More than a decade ago while at MWW Group, I began working closely with the agency’s Seattle team on client and new business efforts. The downturn that struck many industries in the Seattle metro area circa 2008-09 had yet to occur, and it was clear that there was something great happening in the market, with Amazon (generally) at the core of it.
I was managing MWW’s digital team, and we were regularly seeing a few local firms’ names show up while chasing prospective clients. While outside of the public relations realm, one of the firms whose name was always on the tip of colleagues’ tongues was Wexley School for Girls.
Fast forward to February 2018, when word got out that Wexley would be closing its doors in the next few months for a variety of reasons. Was it true? Would this powerhouse agency whose talent was well-regarded actually close? As it turns out, yes.

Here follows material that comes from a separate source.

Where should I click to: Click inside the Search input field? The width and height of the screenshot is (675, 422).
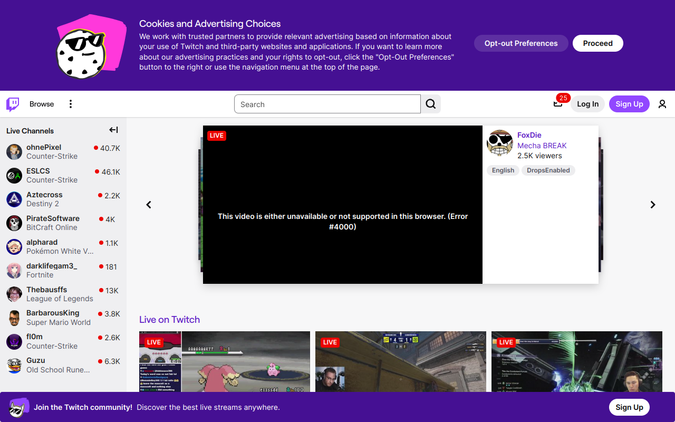pos(327,104)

Ultimately, a sea change in how creativity "works" was at the crux of the decision. Projects going in-house, budgets being "slashed" or "fragmented," and an interest in focusing on work the firm believed in were cited as primary factors. Most of us in Seattle and beyond weren’t totally shocked by those sentiments. We were, however, shocked that one of the supposed mainstays of creativity – digital and otherwise – seemed to be saying that the agency it had built (and adapted) over 15 years was maybe not cutting it.
All speculation aside, what can we learn from this? Work going "in house" has always been a challenge for marketers of all stripes. Startups grow up and hire a full team of communicators. Technology changes, enabling a $15,000 piece of equipment to be replaced by a device everyone has in their pocket. Education becomes more widely available and other scalability factors become the great equalizer, meaning your agency with a "social media war room" isn’t unique anymore.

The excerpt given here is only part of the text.